When I speak about teens, I mean those under 18. I believe in a excellent, comprehensive sex education. Ideally parents would provide it, but schools have to emphasize it because so many parents don't. Liberals should scream less about abstinence education and more about parental failure to do their jobs. My 4 daughters all recall the condom-on-a -banana demonstration. My four year old wandered in, discovering a challenging new game. (We were willing to purchase bananas for her, but not condoms.) My oldest told me "You talked so much about sex that I don't even want to think about it until I am 30." At every sleepover, every sex-ed book in the house mysteriously migrated to the basement with the revelers. I corrupted an entire town:) My kids all reported that they could have taught the school education courses much better than their creepy gym teachers.

Emphasis on love and commitment, not using people, should be an important part of the curriculum. I wish adults would see junior high and high school sex as undesirable. Parents should fight the sexualization and pornification of our culture, in our advertising, media, movies, television. Women are denigrated. The sexualization of little girls is criminal.

So many parents are puritanical about drugs, booze, smoking, high school soda vending machines, pizza or hamburgers in the cafeteria, yet are not confident enough to warn about the physical and emotional damage of premature sexual activity. Most teens are not ready for sex. Teens too ignorant and reckless to protect themselves are particularly unready. Too many girls have sex out of insecurity, not lust, and do not exactly find it ecstatic. Oral sex often seems to be about cocks, not pussies.

I work with teens. Teens without adequate parental sex education are more likely to be sexually active. Teens with parents who don't have happy, sexually fulfilling marriages are more likely to be sexually active. Parents whose kids can tell them everything are more likely to have kids who wait until college. If you want your daughter to graduate from high school a virgin, demand academic effort and excellence. Valedictorians tend to be virgins; they have enormous self-respect for their bodies as well as their brains.

I think that I, my siblings, my children, my nieces and nephews all had sex in college, mostly, but not entirely, with people they loved and were faithful to. I and my sibs mostly married their college sweetherats; my children and my nieces and nephews mostly married people they met after college. Obviously I haven't taken a comprehensive survey. Hooking up, friends with benefits, drunk sex with a stranger upset me, because sex, love, and commitment have been inseparable in my life.

Sadly, even tragically, my first marriage ended in divorce after 25 years. It was a happy marriage for 20 years. I will always love my first husband and rejoice he was the father of my children. I have been able to remember all the thousands of good times. I am happy we both found new love and marriage. We tried very hard to save our, through years of marriage counseling, which wasn't very helpful. We mediated our divorce.

Love is a decison as well as an overwhelming emotion and passion. You can honor the commitment even though love and passion ebb and flow. If you don't feel your love for your husband or wife any more, try acting loving toward him. Obviously I am not talking about abusive marriages. We saw many of our friends give up when their problems seemed so less serious than ours. There have been remarkably few divorces of affairs in my extended family. I have known dozens of happy marriages, some lasting 50 or 60 years. I have seen spouses taking tender, dedicated care of their demented or chronically ill spouses. I know too many excellent parents to count. Faith, usually Catholicism, has played a vital role in their lives.

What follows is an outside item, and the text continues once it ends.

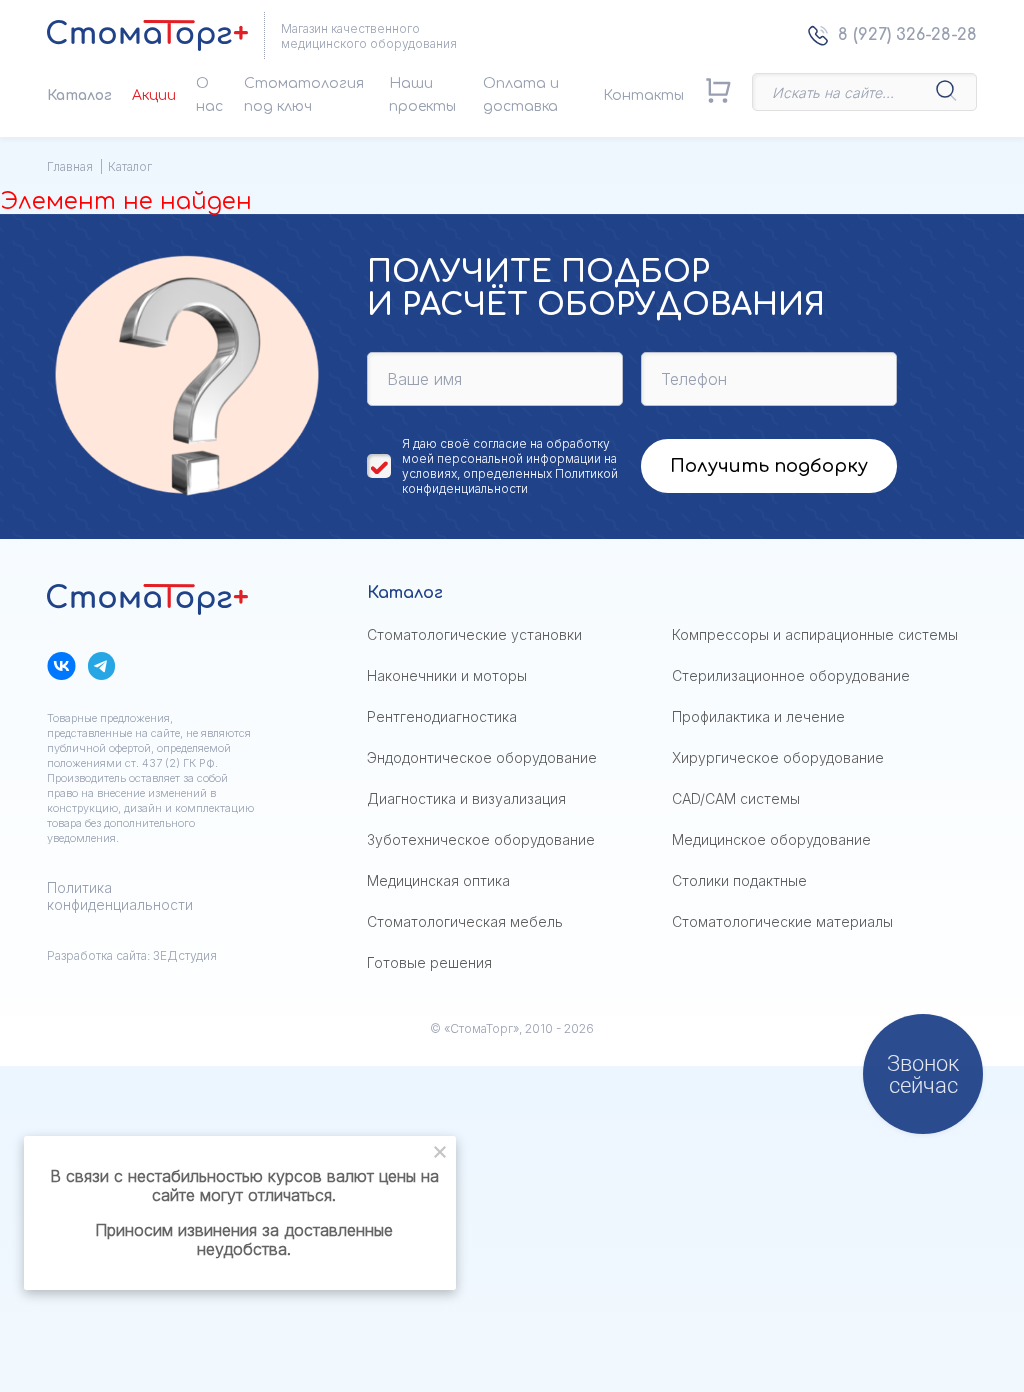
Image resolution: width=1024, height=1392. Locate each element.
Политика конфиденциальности (120, 896)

My views on abortion do not influence my vote. I am a lifelong Democrat, but believe we need to hold Obama's feet to the progressive fire. I have always been way to the left of the Democratic Party; some would perceive me as a lifelong 60s radical. My Catholic upbringing shaped that progressivism. I am infuriated when all Christians are dismissed as dogmatic evangelic fundamentalists. Many fundamentalists do not accept Catholics as Christians.

What Religion Are You?

I have had trouble answering this question since I was 18 in 1963. I come from a family that has been Catholic as far back as our known family history. I had an academically strong Catholic school education for 16 years. I was educated by Jesuits at Fordham University; Jesuits are the intellectual elite of Catholicism. I was an atheist from 18 to 28. Fordham was in the existential, God-is-dead phase of the late 60s, so I never even looked for spiritual counseling.

I became a believer at 27, when my first daughter was born. This miracle could not be the result of a chance collision of molecules. I was in and out of many Catholic Churches for 20 years. We baptized our 4 kids Catholic, but sent them to religious ed only sporadically. Two never received penance, one Holy Communion; none were confirmed Our youngest is a pagan for all practical purposes. We were very bad Catholics even when we were going to Catholic Church

Both my parents and I had always been Commonweal Catholics; Commonweal is the Catholic Nation. Commonweal Catholics are widely viewed as heretics and traitors, relentlessly critical of the church, cafeteria Catholics who pick and choose what to believe.. My enlighted parents and I loathed the church's refusal to ordain women, married men, or known gays. . The church's virulent condemnation of gays is morally wrong.

It seems easier for an ex-Catholic to be nothing, then to step into a Protestant Church, but for ten years I went church shopping--Methodist, Lutheran, Episcopalian, Quaker. I will always consider myself a Quaker at heart. We loved Orono Friends Meeting in Maine; it was full of seekers with young families like ours. When we moved to Long Island, we tried Westbury Friends. The meeting house is 200 years old; must of its members are lifetime Quakers.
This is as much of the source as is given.